### Stated exercise
Pull out every line of the listing below that contains the string "resolution".

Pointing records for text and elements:

-- -- --

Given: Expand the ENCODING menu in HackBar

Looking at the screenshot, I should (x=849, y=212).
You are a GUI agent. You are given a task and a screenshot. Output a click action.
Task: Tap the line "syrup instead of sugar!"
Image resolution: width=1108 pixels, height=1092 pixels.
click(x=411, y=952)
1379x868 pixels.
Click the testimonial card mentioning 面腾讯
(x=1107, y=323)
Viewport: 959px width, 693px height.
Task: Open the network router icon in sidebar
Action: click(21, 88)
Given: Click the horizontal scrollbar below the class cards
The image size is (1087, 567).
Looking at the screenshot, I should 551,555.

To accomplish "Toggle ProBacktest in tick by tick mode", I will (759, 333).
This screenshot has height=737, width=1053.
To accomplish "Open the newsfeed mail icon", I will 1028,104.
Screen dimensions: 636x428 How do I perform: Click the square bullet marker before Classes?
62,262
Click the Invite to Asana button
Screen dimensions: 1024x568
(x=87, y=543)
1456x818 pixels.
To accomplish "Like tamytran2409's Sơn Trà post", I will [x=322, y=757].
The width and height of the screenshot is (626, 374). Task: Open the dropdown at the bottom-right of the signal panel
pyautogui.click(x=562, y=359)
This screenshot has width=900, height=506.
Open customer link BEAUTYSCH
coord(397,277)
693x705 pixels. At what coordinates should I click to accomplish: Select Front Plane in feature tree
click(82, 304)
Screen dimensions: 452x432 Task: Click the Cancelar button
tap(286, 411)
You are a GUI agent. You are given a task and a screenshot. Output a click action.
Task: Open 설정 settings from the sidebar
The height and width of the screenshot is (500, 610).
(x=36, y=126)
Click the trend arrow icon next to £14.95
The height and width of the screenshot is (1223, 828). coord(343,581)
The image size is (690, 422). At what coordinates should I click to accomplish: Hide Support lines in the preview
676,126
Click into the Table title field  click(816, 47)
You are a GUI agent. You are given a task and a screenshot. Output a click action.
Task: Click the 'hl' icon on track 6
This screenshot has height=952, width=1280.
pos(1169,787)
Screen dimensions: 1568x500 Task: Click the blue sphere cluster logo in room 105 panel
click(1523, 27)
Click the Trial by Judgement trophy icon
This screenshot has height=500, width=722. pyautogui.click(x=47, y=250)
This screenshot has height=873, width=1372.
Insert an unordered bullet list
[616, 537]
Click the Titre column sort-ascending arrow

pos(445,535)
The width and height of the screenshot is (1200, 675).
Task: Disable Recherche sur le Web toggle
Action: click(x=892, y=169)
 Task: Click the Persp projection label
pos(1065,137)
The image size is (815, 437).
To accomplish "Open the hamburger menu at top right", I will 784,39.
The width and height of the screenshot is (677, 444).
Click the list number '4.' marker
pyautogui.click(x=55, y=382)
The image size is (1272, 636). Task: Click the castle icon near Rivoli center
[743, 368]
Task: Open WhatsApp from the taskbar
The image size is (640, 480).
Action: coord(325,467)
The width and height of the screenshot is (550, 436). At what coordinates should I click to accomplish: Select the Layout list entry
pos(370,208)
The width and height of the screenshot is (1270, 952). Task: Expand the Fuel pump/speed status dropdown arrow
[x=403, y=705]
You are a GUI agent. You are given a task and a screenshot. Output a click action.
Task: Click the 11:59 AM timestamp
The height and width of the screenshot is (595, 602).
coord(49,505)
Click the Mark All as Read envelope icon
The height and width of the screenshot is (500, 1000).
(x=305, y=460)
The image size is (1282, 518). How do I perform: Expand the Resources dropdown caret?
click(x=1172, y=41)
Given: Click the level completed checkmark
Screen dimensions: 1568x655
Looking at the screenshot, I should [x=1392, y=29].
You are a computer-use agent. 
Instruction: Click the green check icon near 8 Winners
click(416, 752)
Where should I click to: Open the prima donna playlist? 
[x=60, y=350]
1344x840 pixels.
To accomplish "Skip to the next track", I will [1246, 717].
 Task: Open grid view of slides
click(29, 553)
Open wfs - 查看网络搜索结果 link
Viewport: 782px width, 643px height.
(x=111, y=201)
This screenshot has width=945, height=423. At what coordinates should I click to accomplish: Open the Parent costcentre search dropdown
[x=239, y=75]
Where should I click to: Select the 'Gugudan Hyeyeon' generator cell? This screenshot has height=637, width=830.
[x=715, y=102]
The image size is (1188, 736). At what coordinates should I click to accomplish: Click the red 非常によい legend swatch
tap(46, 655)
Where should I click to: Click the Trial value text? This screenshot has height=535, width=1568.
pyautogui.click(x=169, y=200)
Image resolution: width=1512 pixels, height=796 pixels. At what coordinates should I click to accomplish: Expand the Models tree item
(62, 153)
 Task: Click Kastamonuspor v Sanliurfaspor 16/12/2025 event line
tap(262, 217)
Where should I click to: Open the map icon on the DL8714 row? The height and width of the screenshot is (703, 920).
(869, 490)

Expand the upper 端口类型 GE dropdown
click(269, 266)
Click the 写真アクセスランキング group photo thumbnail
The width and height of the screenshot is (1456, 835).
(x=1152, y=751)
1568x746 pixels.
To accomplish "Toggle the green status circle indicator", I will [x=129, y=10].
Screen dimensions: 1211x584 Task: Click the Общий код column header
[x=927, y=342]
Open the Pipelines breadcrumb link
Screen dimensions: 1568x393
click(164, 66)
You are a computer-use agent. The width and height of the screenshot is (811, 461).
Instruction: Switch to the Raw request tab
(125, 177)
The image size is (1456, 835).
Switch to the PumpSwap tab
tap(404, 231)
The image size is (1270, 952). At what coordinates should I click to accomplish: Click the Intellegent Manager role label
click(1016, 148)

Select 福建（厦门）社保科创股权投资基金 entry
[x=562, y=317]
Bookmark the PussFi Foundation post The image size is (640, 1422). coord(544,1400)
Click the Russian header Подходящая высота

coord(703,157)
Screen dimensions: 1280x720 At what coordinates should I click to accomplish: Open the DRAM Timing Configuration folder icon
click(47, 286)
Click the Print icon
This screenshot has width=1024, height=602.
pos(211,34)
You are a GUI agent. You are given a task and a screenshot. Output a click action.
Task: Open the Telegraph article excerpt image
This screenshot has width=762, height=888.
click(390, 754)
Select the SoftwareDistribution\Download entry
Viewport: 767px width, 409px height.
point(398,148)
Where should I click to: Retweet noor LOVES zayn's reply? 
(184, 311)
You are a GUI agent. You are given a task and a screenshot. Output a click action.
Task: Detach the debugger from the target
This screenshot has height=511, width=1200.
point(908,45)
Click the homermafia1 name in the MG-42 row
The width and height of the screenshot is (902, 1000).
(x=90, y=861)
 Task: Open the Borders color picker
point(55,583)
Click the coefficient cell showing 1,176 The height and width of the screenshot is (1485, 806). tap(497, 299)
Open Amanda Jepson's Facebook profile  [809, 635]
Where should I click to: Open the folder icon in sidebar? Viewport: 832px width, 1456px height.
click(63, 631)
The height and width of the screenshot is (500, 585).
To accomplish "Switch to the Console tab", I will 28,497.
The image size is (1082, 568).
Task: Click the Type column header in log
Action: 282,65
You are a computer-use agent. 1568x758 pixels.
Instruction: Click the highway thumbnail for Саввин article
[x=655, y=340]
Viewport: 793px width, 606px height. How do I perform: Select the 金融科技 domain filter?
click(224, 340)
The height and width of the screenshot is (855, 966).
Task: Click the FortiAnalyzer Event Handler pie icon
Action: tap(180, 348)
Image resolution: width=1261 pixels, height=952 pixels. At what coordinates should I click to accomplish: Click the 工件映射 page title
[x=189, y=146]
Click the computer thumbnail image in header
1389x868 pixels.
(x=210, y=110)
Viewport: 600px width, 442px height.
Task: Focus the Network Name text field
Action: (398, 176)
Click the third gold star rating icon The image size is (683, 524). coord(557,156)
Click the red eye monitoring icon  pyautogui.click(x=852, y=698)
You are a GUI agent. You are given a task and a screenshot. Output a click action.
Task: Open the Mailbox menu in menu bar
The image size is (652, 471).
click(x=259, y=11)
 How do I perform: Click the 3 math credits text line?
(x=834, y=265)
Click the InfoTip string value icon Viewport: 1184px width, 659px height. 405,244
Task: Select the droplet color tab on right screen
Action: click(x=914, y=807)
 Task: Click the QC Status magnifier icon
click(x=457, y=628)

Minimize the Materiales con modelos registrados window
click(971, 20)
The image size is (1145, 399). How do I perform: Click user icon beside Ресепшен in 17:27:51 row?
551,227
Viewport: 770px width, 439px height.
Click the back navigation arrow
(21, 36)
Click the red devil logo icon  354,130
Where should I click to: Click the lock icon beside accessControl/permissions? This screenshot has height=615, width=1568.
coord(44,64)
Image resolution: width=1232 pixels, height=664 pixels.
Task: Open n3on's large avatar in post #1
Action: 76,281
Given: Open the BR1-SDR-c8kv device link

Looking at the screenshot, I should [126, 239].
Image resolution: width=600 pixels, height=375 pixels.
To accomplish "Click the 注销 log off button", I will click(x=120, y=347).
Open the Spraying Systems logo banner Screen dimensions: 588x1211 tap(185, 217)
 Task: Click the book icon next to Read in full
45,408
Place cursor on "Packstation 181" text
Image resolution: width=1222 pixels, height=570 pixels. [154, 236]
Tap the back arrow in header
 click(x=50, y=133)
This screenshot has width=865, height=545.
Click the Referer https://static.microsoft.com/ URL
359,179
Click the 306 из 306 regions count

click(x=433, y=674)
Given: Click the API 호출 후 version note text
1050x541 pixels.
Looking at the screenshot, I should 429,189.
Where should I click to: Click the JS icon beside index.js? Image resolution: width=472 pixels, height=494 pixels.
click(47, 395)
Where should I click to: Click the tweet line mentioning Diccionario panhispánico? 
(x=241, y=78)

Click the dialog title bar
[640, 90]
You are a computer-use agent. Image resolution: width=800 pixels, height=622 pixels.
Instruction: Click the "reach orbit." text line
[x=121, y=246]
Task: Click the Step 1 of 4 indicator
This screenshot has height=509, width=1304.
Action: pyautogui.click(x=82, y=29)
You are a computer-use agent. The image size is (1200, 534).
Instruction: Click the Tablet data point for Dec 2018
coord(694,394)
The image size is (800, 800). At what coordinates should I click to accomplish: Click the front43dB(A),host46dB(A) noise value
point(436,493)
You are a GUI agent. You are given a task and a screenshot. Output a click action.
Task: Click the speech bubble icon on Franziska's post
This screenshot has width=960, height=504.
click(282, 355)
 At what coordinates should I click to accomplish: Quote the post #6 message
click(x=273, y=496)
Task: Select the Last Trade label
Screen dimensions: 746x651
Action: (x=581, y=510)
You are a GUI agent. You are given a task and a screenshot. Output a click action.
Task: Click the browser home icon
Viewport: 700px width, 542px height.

-- -- --

### Result of this exercise
Image resolution: width=1108 pixels, height=1092 pixels.
Image resolution: width=1512 pixels, height=796 pixels. At what coordinates should I click to accomplish: Expand the Models tree item
Image resolution: width=1261 pixels, height=952 pixels. At what coordinates should I click to accomplish: Click the 工件映射 page title
Image resolution: width=1232 pixels, height=664 pixels.
Image resolution: width=600 pixels, height=375 pixels.
Image resolution: width=1222 pixels, height=570 pixels. [154, 236]
Where should I click to: Click the JS icon beside index.js? Image resolution: width=472 pixels, height=494 pixels.
You are a computer-use agent. Image resolution: width=800 pixels, height=622 pixels.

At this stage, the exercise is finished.